> Invoer:
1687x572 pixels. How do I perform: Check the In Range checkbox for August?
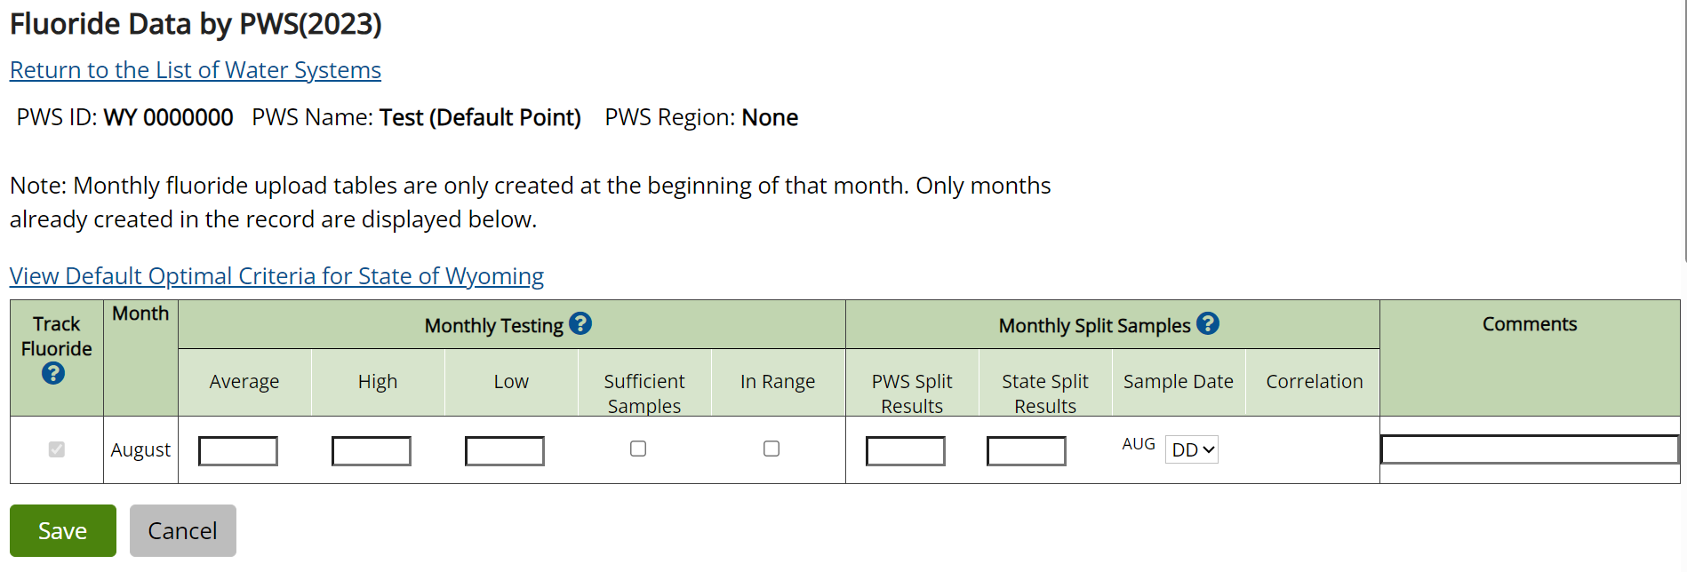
--
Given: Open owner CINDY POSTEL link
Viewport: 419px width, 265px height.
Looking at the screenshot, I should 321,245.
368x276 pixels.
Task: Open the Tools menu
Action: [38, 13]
--
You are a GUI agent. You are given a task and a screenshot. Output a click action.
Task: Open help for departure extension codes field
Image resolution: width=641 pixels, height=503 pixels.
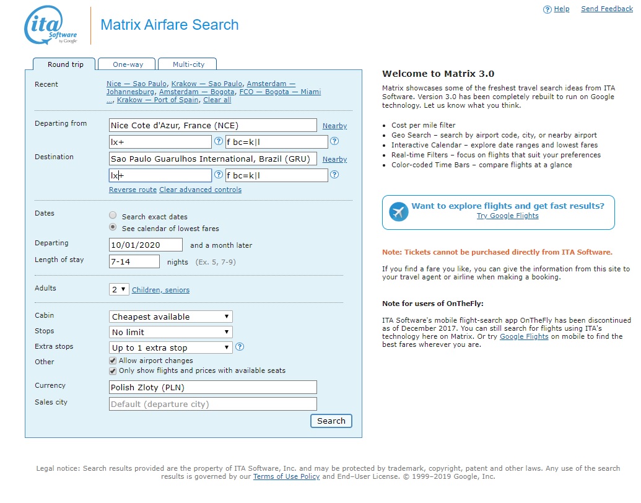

> Opdracht: Neem de regels letterlijk over, van de regel met "Given: Open owner CINDY POSTEL link" tot en met de regel met "Action: [38, 13]".

> Antwoord:
Given: Open owner CINDY POSTEL link
Viewport: 419px width, 265px height.
Looking at the screenshot, I should 321,245.
368x276 pixels.
Task: Open the Tools menu
Action: [38, 13]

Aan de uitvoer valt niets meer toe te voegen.